PROBLEM TO WORK ON:
Would you copy out only the lines from the one with "Given: Click the item list vertical scrollbar" to the end of the records, exactly as they stand?

SUPPLIED DATA:
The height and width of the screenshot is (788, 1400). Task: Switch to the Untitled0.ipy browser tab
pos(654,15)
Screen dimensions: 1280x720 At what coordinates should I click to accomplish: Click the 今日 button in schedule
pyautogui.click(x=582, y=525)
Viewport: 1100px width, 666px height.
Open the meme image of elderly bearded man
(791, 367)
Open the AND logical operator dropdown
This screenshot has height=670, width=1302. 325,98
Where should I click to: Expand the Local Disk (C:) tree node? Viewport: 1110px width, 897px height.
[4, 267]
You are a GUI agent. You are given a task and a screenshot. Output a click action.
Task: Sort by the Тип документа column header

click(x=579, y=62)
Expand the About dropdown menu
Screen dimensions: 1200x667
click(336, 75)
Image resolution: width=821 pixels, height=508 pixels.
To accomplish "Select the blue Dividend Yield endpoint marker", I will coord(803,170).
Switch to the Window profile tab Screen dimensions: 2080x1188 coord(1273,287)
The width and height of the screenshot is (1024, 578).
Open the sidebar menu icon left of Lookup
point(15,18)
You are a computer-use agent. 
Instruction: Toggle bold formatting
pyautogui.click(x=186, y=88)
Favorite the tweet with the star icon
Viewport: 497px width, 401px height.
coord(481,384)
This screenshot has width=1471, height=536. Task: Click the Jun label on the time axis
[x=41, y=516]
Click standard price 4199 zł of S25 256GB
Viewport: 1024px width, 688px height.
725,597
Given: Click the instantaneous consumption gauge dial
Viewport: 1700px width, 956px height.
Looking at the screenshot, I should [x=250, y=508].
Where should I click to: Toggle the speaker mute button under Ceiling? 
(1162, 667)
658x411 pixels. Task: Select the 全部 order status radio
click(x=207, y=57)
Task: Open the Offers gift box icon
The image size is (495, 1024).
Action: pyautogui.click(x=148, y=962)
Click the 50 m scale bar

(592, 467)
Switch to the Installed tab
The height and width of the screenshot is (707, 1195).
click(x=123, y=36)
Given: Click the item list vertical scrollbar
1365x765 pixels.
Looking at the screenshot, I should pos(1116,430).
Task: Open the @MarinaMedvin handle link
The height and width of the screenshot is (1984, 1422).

ANSWER:
Given: Click the item list vertical scrollbar
1365x765 pixels.
Looking at the screenshot, I should pos(1116,430).
Task: Open the @MarinaMedvin handle link
The height and width of the screenshot is (1984, 1422).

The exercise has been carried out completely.